**Given records**
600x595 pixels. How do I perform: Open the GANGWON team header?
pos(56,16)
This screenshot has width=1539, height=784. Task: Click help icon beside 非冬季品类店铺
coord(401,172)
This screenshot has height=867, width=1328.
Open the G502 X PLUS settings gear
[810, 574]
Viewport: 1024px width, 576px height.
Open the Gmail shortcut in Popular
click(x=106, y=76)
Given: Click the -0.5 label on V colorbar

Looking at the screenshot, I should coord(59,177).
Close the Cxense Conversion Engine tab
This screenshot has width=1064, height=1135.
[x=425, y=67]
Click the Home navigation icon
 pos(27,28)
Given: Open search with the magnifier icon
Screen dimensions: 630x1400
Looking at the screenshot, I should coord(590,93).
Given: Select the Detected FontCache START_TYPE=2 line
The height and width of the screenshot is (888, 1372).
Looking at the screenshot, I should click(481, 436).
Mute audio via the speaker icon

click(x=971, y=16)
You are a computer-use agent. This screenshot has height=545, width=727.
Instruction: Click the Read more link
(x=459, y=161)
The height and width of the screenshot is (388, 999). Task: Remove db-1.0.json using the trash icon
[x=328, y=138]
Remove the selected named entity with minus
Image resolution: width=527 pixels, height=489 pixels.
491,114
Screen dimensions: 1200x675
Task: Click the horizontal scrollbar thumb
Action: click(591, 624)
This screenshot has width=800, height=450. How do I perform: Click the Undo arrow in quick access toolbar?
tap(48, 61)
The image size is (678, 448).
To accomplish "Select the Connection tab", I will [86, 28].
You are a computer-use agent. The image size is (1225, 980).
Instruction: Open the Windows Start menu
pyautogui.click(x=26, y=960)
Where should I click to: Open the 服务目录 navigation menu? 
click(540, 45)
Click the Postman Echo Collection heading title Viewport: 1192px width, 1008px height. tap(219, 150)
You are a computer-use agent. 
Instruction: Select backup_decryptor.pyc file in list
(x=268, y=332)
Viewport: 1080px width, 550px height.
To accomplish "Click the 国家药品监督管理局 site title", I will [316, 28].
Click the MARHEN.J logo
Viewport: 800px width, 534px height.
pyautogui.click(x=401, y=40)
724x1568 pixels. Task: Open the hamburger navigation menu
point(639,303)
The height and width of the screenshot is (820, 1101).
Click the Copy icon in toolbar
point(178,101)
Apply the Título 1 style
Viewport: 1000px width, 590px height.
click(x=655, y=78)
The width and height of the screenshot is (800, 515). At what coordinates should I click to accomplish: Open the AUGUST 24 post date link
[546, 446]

**What is required**
Repeat exactly the lines of the listing from its first line through the line that holds "The image size is (678, 448).". Nothing else should appear.

**Final answer**
600x595 pixels. How do I perform: Open the GANGWON team header?
pos(56,16)
This screenshot has width=1539, height=784. Task: Click help icon beside 非冬季品类店铺
coord(401,172)
This screenshot has height=867, width=1328.
Open the G502 X PLUS settings gear
[810, 574]
Viewport: 1024px width, 576px height.
Open the Gmail shortcut in Popular
click(x=106, y=76)
Given: Click the -0.5 label on V colorbar

Looking at the screenshot, I should coord(59,177).
Close the Cxense Conversion Engine tab
This screenshot has width=1064, height=1135.
[x=425, y=67]
Click the Home navigation icon
 pos(27,28)
Given: Open search with the magnifier icon
Screen dimensions: 630x1400
Looking at the screenshot, I should coord(590,93).
Given: Select the Detected FontCache START_TYPE=2 line
The height and width of the screenshot is (888, 1372).
Looking at the screenshot, I should click(481, 436).
Mute audio via the speaker icon

click(x=971, y=16)
You are a computer-use agent. This screenshot has height=545, width=727.
Instruction: Click the Read more link
(x=459, y=161)
The height and width of the screenshot is (388, 999). Task: Remove db-1.0.json using the trash icon
[x=328, y=138]
Remove the selected named entity with minus
Image resolution: width=527 pixels, height=489 pixels.
491,114
Screen dimensions: 1200x675
Task: Click the horizontal scrollbar thumb
Action: click(591, 624)
This screenshot has width=800, height=450. How do I perform: Click the Undo arrow in quick access toolbar?
tap(48, 61)
The image size is (678, 448).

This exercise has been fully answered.